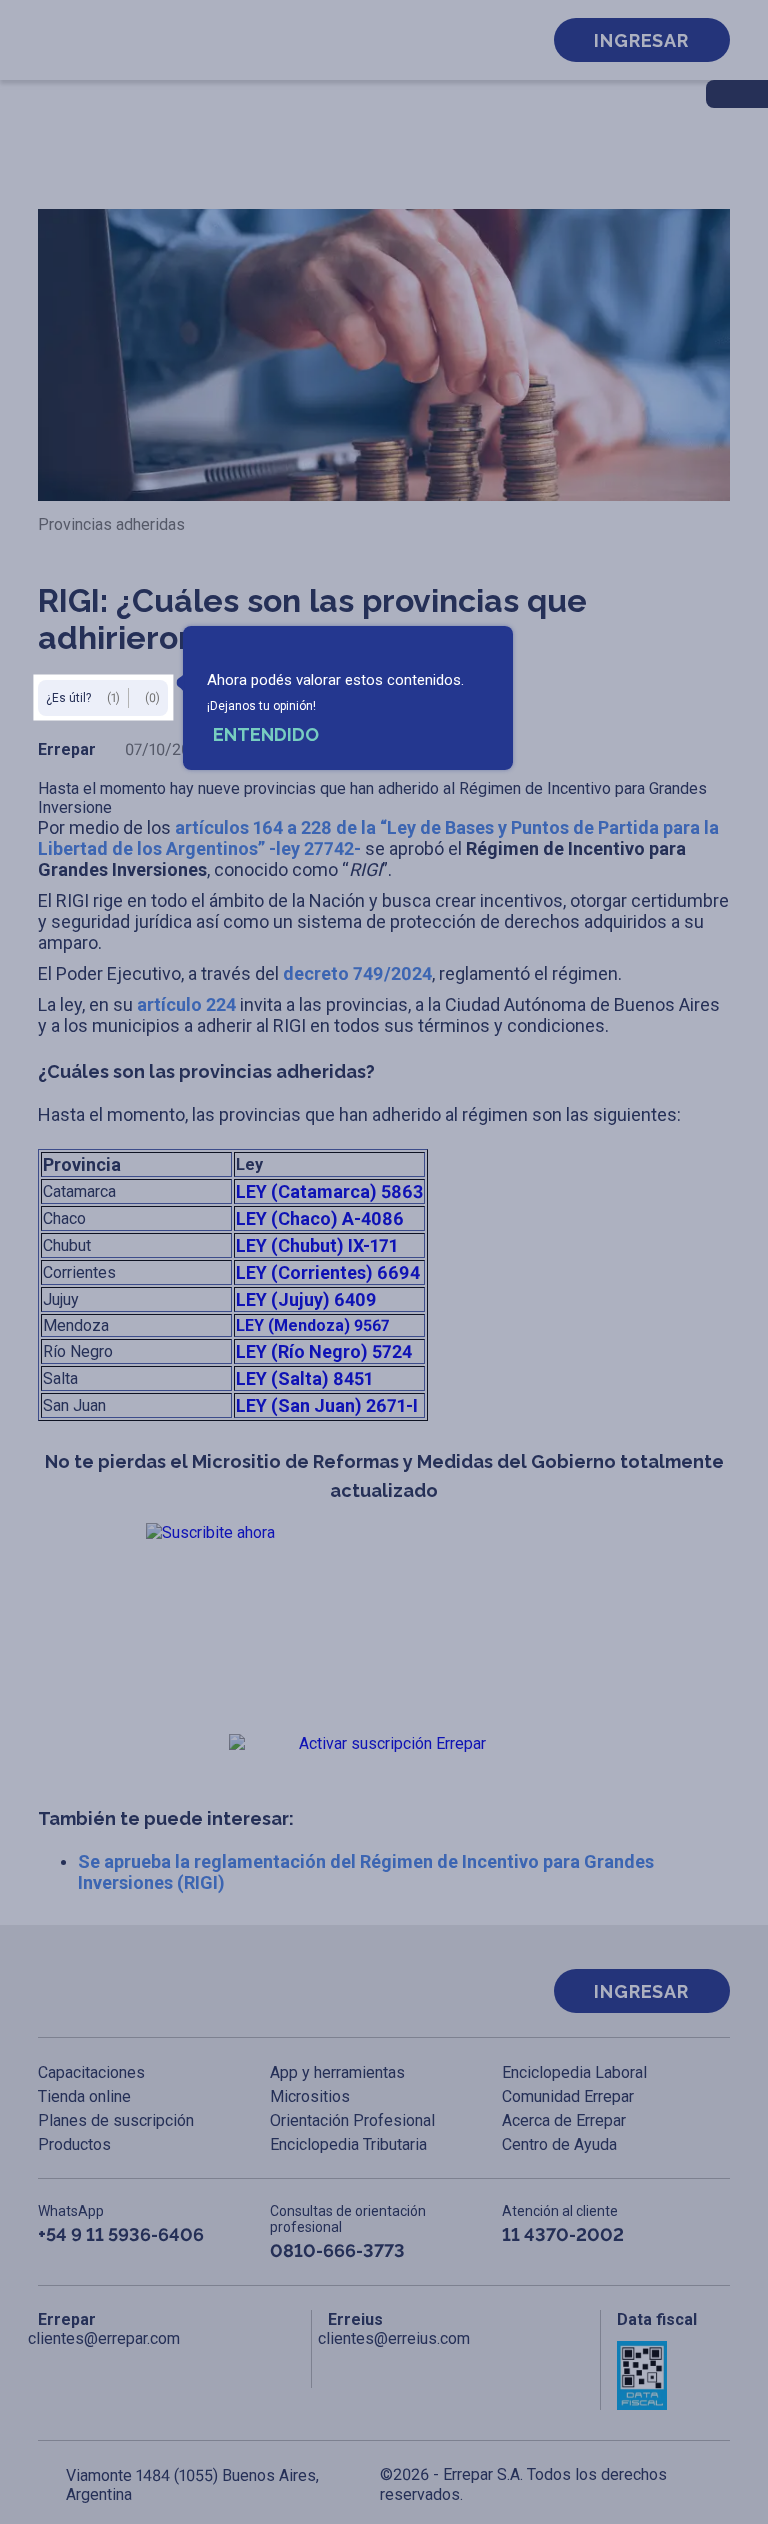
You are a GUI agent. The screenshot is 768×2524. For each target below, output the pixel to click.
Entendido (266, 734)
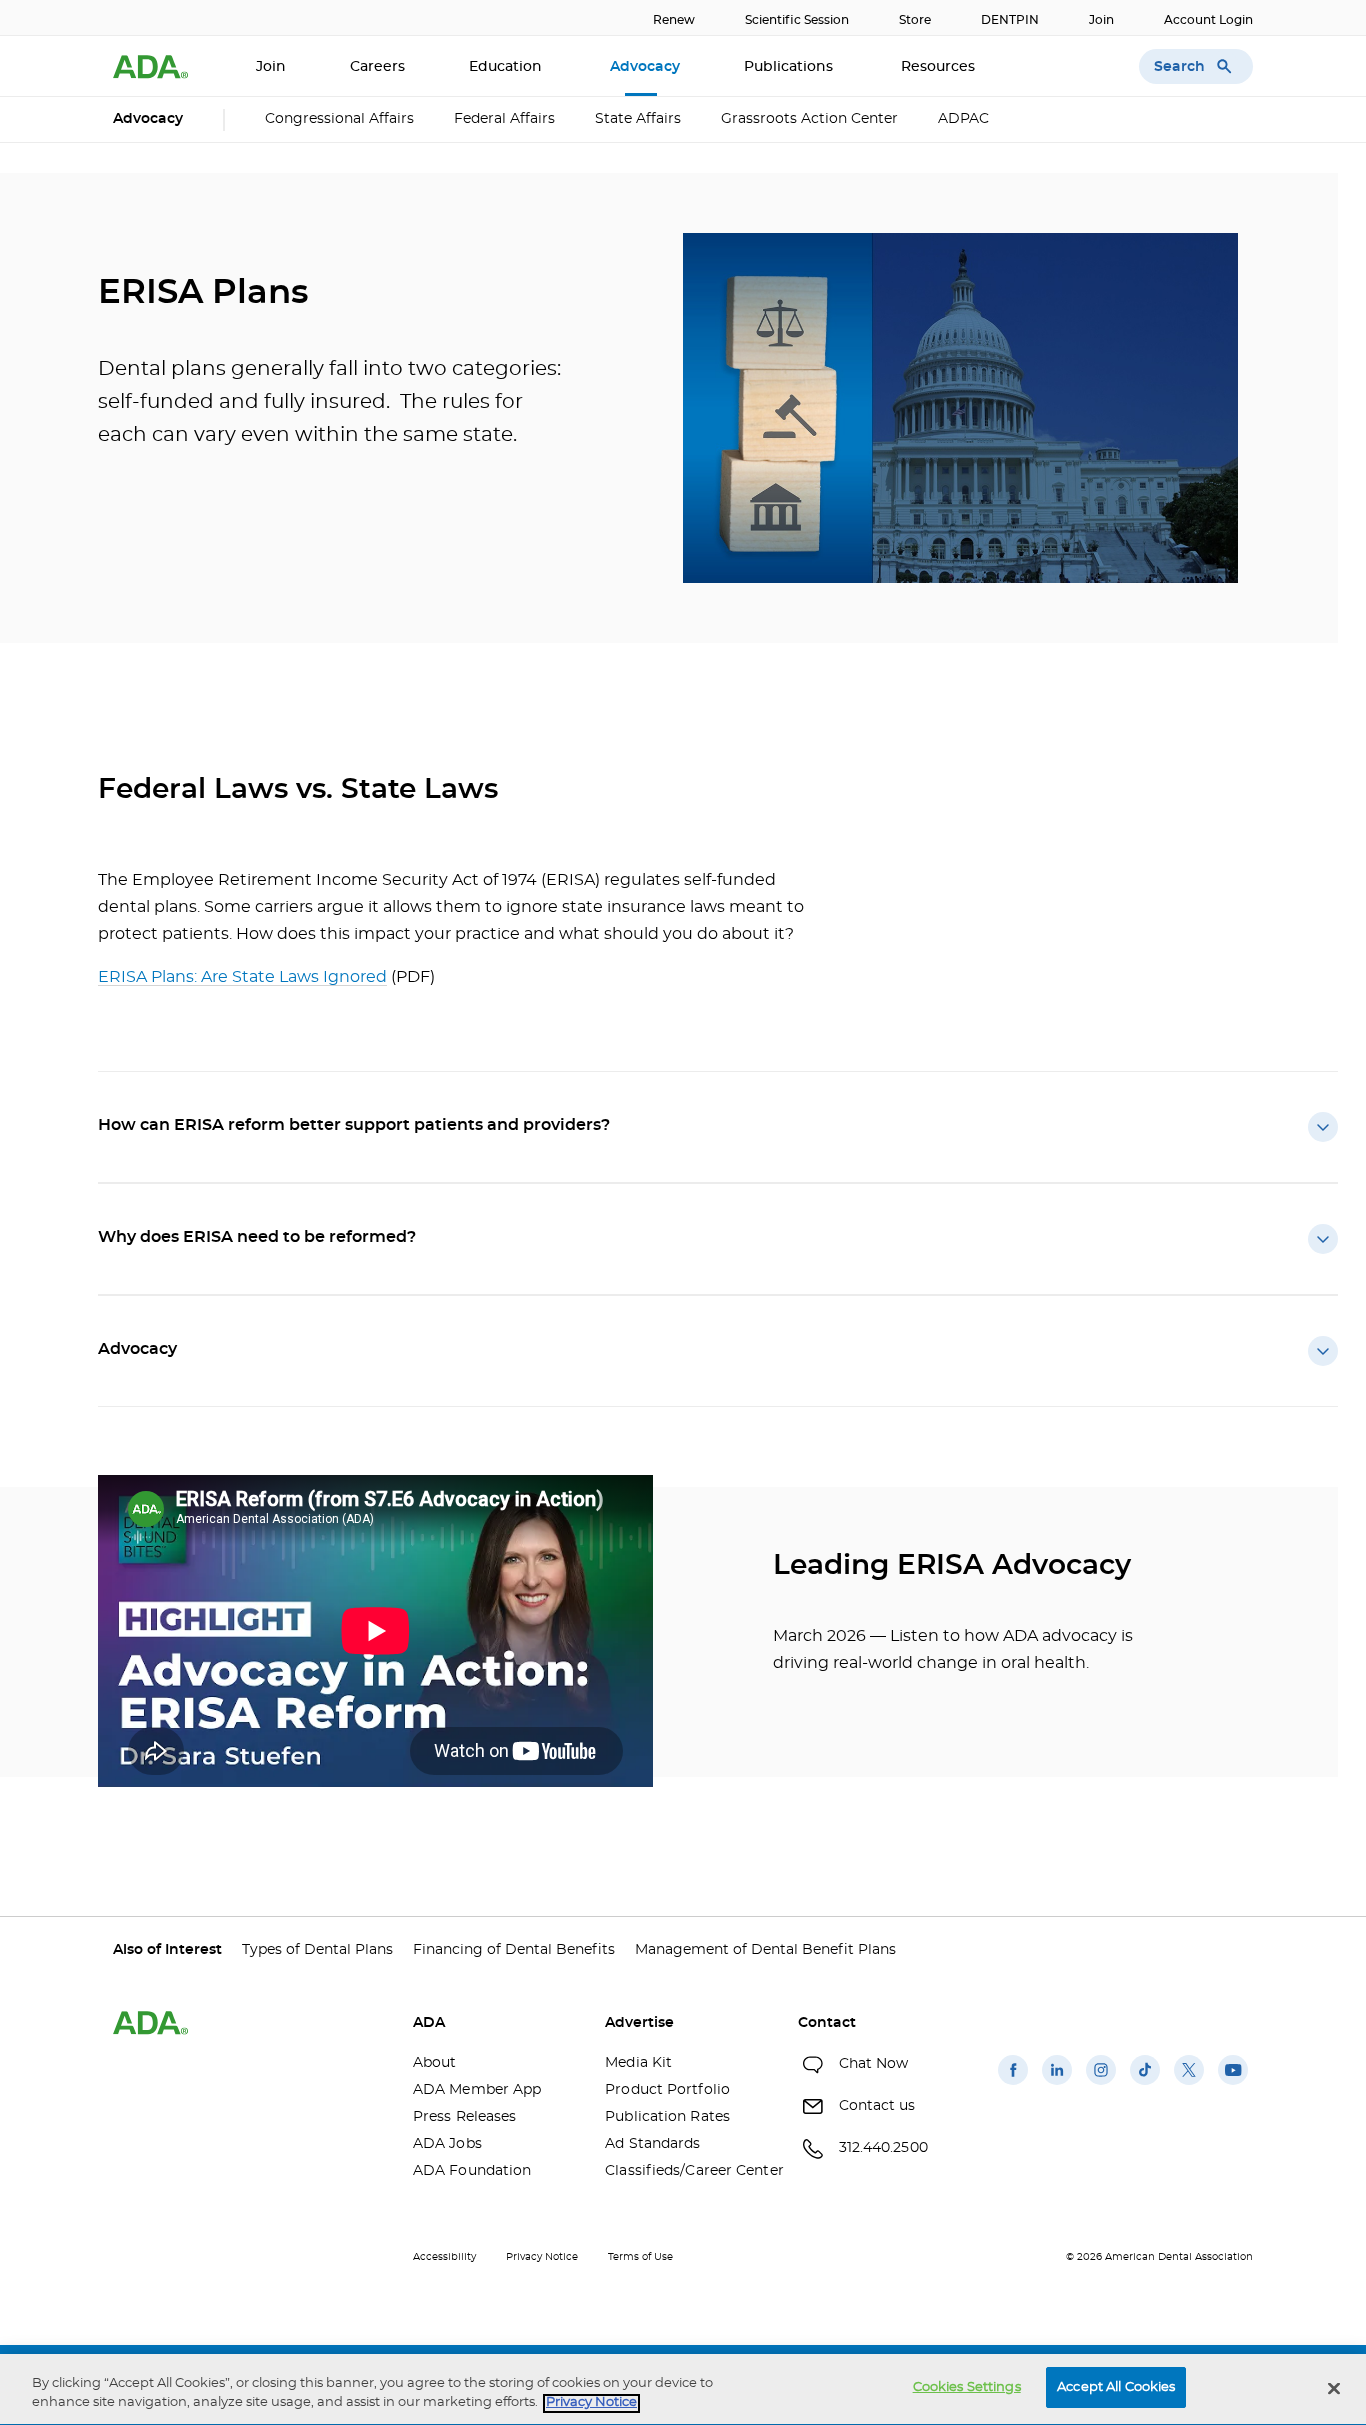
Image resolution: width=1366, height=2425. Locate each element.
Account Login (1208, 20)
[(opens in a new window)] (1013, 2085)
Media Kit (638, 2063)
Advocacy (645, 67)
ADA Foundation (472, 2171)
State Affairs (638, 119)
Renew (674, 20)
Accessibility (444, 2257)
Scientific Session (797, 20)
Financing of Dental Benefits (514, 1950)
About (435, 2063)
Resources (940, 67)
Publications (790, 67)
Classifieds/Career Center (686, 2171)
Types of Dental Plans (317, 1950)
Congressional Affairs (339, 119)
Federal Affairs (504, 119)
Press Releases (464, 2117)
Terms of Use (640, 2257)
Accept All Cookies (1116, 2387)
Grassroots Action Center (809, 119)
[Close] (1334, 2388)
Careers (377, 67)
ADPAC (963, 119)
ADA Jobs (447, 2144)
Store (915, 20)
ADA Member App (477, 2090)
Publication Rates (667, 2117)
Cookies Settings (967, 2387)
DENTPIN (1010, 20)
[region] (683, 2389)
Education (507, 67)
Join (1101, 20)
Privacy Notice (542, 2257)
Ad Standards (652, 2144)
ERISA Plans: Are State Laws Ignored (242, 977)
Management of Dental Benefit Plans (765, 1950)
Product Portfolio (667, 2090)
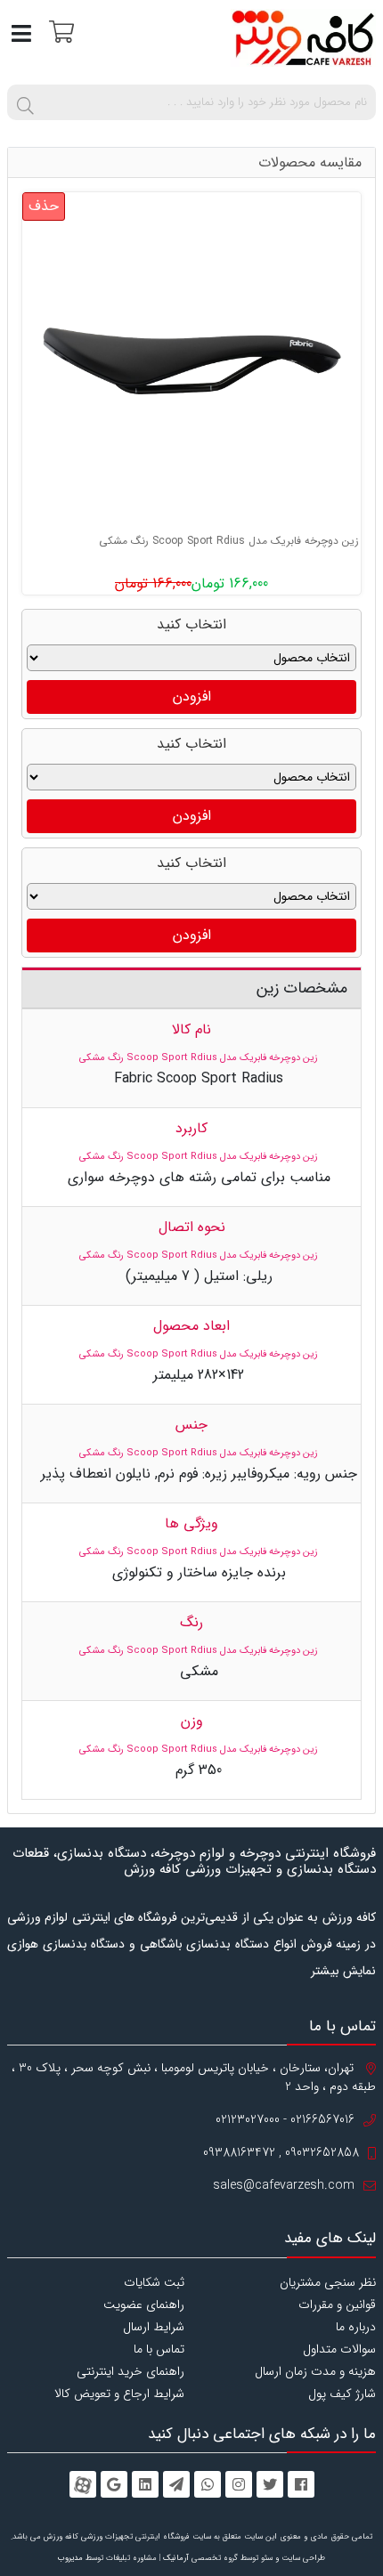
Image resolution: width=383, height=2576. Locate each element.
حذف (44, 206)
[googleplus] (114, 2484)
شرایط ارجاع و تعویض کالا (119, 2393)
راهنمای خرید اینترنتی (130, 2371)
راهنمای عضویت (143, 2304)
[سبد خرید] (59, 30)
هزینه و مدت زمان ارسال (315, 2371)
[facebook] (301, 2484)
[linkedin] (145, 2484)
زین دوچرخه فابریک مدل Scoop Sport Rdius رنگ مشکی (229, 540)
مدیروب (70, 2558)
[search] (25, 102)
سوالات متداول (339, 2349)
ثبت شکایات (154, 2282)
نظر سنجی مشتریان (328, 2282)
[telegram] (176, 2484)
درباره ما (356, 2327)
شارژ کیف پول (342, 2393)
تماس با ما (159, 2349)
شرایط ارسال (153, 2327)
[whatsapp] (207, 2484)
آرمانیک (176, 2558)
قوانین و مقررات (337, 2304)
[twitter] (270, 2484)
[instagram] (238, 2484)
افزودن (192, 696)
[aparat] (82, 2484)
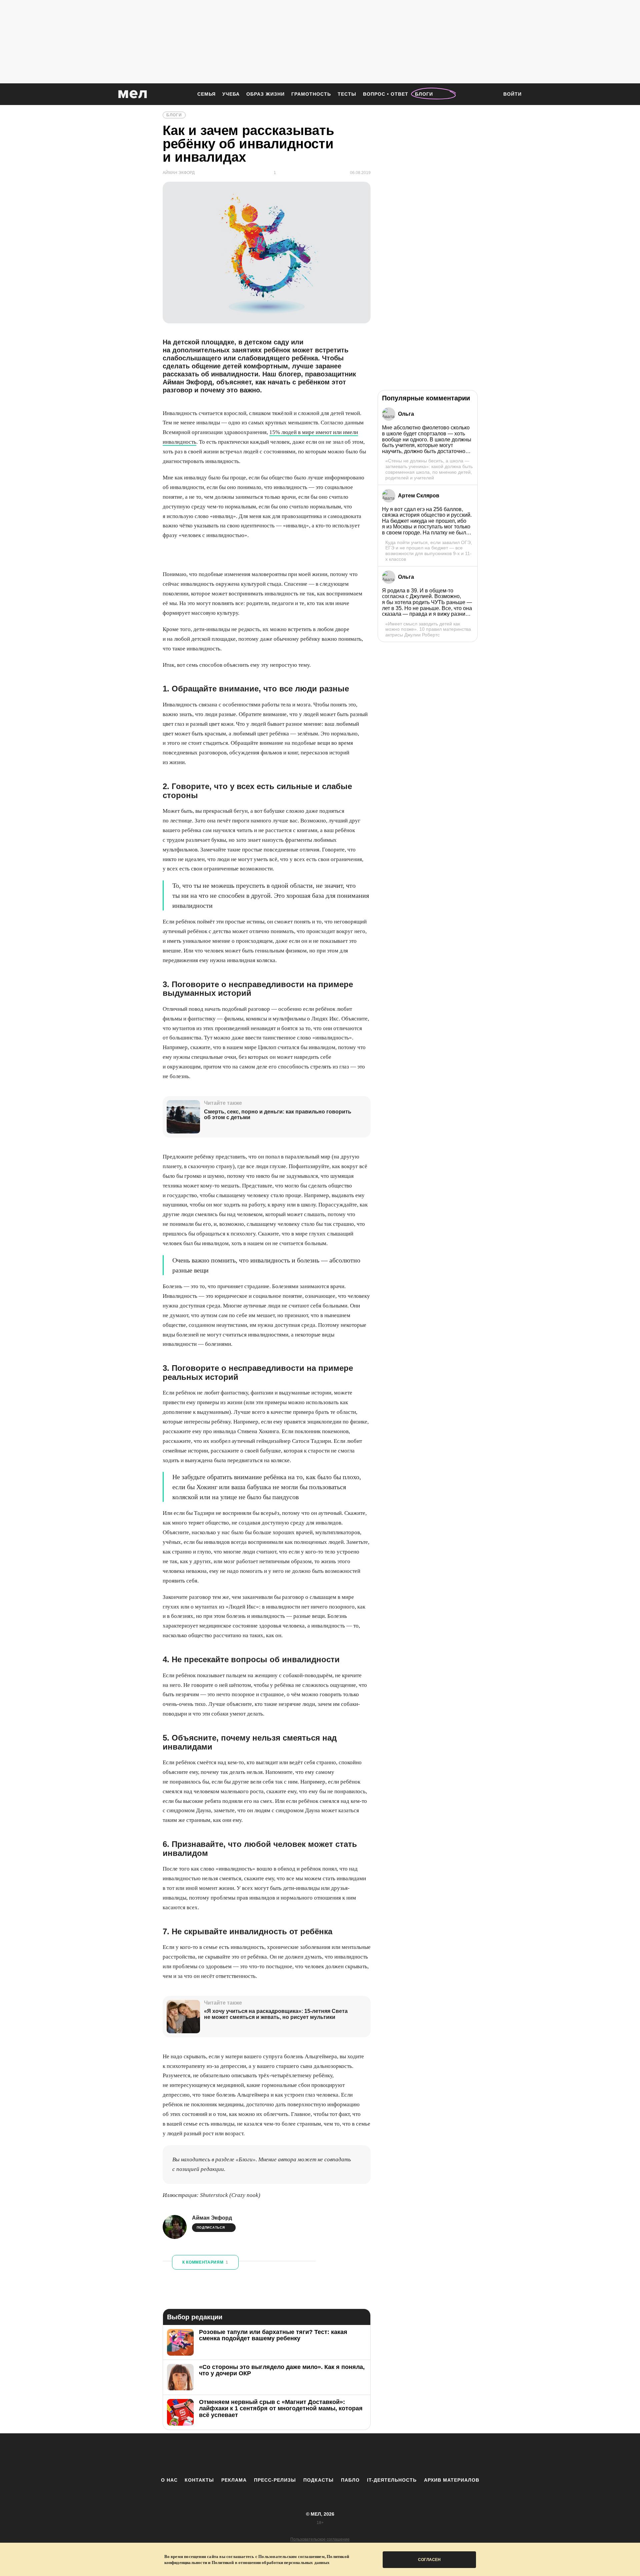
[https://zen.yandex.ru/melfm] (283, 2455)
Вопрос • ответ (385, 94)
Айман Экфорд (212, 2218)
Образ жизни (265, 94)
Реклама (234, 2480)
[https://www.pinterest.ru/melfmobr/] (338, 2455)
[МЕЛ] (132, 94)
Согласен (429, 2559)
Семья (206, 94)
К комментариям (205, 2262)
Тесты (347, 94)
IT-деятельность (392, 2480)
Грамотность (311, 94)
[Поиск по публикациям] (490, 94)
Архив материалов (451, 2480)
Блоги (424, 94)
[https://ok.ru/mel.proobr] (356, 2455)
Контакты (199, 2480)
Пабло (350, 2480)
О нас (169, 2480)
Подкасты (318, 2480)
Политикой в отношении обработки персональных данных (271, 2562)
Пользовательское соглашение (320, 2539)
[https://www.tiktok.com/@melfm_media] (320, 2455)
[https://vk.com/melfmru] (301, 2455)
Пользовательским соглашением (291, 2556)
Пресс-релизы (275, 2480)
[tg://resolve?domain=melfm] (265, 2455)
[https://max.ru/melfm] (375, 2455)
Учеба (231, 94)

§

All of the listing above must be output exactly, except for its pictures.

Answer box:
You are a GUI agent. The screenshot is 768×2524. For each target below, output the pixel to click.
Entendido (266, 734)
Image resolution: width=1366, height=2425. Locate each element.
Account Login (1208, 20)
[(opens in a new window)] (1013, 2085)
Media Kit (638, 2063)
Advocacy (645, 67)
ADA Foundation (472, 2171)
State Affairs (638, 119)
Renew (674, 20)
Accessibility (444, 2257)
Scientific Session (797, 20)
Financing of Dental Benefits (514, 1950)
About (435, 2063)
Resources (940, 67)
Publications (790, 67)
Classifieds/Career Center (686, 2171)
Types of Dental Plans (317, 1950)
Congressional Affairs (339, 119)
Federal Affairs (504, 119)
Press Releases (464, 2117)
Terms of Use (640, 2257)
Accept All Cookies (1116, 2387)
Grassroots Action Center (809, 119)
[Close] (1334, 2388)
Careers (377, 67)
ADPAC (963, 119)
ADA Jobs (447, 2144)
Store (915, 20)
ADA Member App (477, 2090)
Publication Rates (667, 2117)
Cookies Settings (967, 2387)
DENTPIN (1010, 20)
[region] (683, 2389)
Education (507, 67)
Join (1101, 20)
Privacy Notice (542, 2257)
Ad Standards (652, 2144)
ERISA Plans: Are State Laws Ignored (242, 977)
Management of Dental Benefit Plans (765, 1950)
Product Portfolio (667, 2090)
Image resolution: width=383, height=2576. Locate each element.
حذف (44, 206)
[googleplus] (114, 2484)
شرایط ارجاع و تعویض کالا (119, 2393)
راهنمای خرید اینترنتی (130, 2371)
راهنمای عضویت (143, 2304)
[سبد خرید] (59, 30)
هزینه و مدت زمان ارسال (315, 2371)
[facebook] (301, 2484)
[linkedin] (145, 2484)
زین دوچرخه فابریک مدل Scoop Sport Rdius رنگ مشکی (229, 540)
مدیروب (70, 2558)
[search] (25, 102)
سوالات متداول (339, 2349)
ثبت شکایات (154, 2282)
نظر سنجی مشتریان (328, 2282)
[telegram] (176, 2484)
درباره ما (356, 2327)
شارژ کیف پول (342, 2393)
تماس با ما (159, 2349)
شرایط ارسال (153, 2327)
[whatsapp] (207, 2484)
آرمانیک (176, 2558)
قوانین و مقررات (337, 2304)
[twitter] (270, 2484)
[instagram] (238, 2484)
افزودن (192, 696)
[aparat] (82, 2484)
[https://zen.yandex.ru/melfm] (283, 2455)
Вопрос • ответ (385, 94)
Айман Экфорд (212, 2218)
Образ жизни (265, 94)
Реклама (234, 2480)
[https://www.pinterest.ru/melfmobr/] (338, 2455)
[МЕЛ] (132, 94)
Согласен (429, 2559)
Семья (206, 94)
К комментариям (205, 2262)
Тесты (347, 94)
IT-деятельность (392, 2480)
Грамотность (311, 94)
[Поиск по публикациям] (490, 94)
Архив материалов (451, 2480)
Блоги (424, 94)
[https://ok.ru/mel.proobr] (356, 2455)
Контакты (199, 2480)
Пабло (350, 2480)
О нас (169, 2480)
Подкасты (318, 2480)
Политикой в отношении обработки персональных данных (271, 2562)
Пользовательское соглашение (320, 2539)
[https://www.tiktok.com/@melfm_media] (320, 2455)
[https://vk.com/melfmru] (301, 2455)
Пользовательским соглашением (291, 2556)
Пресс-релизы (275, 2480)
[tg://resolve?domain=melfm] (265, 2455)
[https://max.ru/melfm] (375, 2455)
Учеба (231, 94)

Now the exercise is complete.